Re: A quesiton on XPath-datamodel (Mapping PSVI addition to Node Properties)

On 21 Jan 2007, at 09:24 , Zhiqiang Yu wrote:

 > I am a software engineer and encounter some problem when reading the
 > spec of XQuery 1.0 and XPath 2.0 Data Model (XDM).

 > http://www.w3.org/TR/xpath-datamodel/#PSVI2Types

 > In the Chapter 3.3.1 ( Mapping PSVI addition to Node Propterties),
 > it says:

 >  - The *[validity]* and *[validation attempted]* properties exist
 >  and have the values "*valid* " and "*full*", respectively, the
 >  schema type of an element or attribute information item is
 >  represented by an
 >  expanded-QName
 >  <http://www.w3.org/TR/xpath-datamodel/#dt-expanded-qname%23dt- 
expanded-qname>
 >  whose namespace and local name correspond to the first applicable
 >  items in the following list:

 >      - If the declared type exists and is a union and the actual
 >        type is …..
 >      - If there is no declared type, and the actual type is a union,
 >        then: ……
 >      - Otherwise: ….

 > Regarding the second bullet, I can NOT understand in which cases
 > there will be no declared type?  I think it is impossible. Since the
 > declared type reference the *[type definition] *associated with the
 > declaration, if an element/attribute is validated, it should be
 > already associated with a element/attribute declaration, which
 > should have the type definition.

 > could anyone give me some clarification on this?  Thanks a lot in
 > advance!

Thanks for your question.  It's a good one that caused the Working
Groups a few moments of head-scratching before we remembered why this
clause is present.

Elements may be validated against type definitions without having been
validated against an element declaration in at least two cases:

   1) Validation was initiated by a request to validate a
      particular element against a particular type.
      (In section 5.2 of XML Schema 1.0: Structures, this
      is item 1 in the list of ways validation can start.
      In 1.1, the term 'type-driven validation' is introduced
      to describe this way of starting validation.)

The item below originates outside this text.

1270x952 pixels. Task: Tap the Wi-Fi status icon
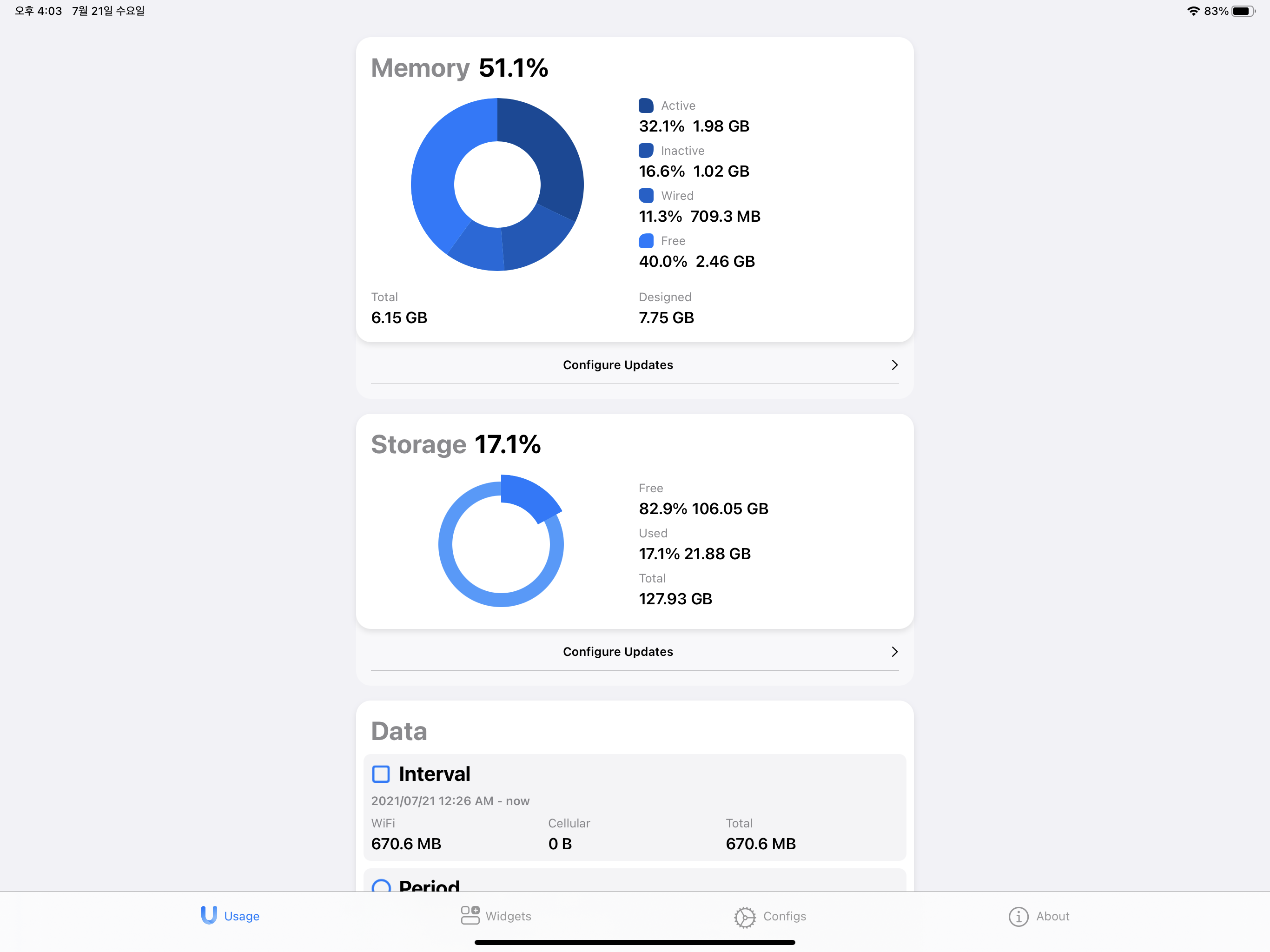pyautogui.click(x=1193, y=11)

   2) An element with no governing element declaration, being
      validated in lax validation mode, has an xsi:type attribute
      which identifies a type present in the schema.

According to section 3.3.5 of XML Schema 1.0, the properties
[validity] and [validation attempted] are present if "the
schema-validity of an element information item has been assessed as
per Schema-Validity Assessment (Element) (sec. 3.3.4)".  In the
absence of an element declaration and the presence of the type
definition, clause 1.1 of Validation Rule: Schema-Validity Assessment
(Element) does not apply, and clause 1.2 does.  So it's possible to
have [validity] = valid and [validation attempted] = full even when
there is no governing element declaration and thus no declared type.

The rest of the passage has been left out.